»»

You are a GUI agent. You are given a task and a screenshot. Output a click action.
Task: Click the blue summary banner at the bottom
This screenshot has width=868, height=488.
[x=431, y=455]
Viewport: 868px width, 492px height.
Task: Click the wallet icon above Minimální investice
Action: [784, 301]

««

- _WHAT YOU HAVE TO DO_:
Transcribe the data in full, keeping every character.

- _EXPECTED ANSWER_:
You are a GUI agent. You are given a task and a screenshot. Output a click action.
Task: Click the blue summary banner at the bottom
This screenshot has width=868, height=488.
[x=431, y=455]
Viewport: 868px width, 492px height.
Task: Click the wallet icon above Minimální investice
Action: [784, 301]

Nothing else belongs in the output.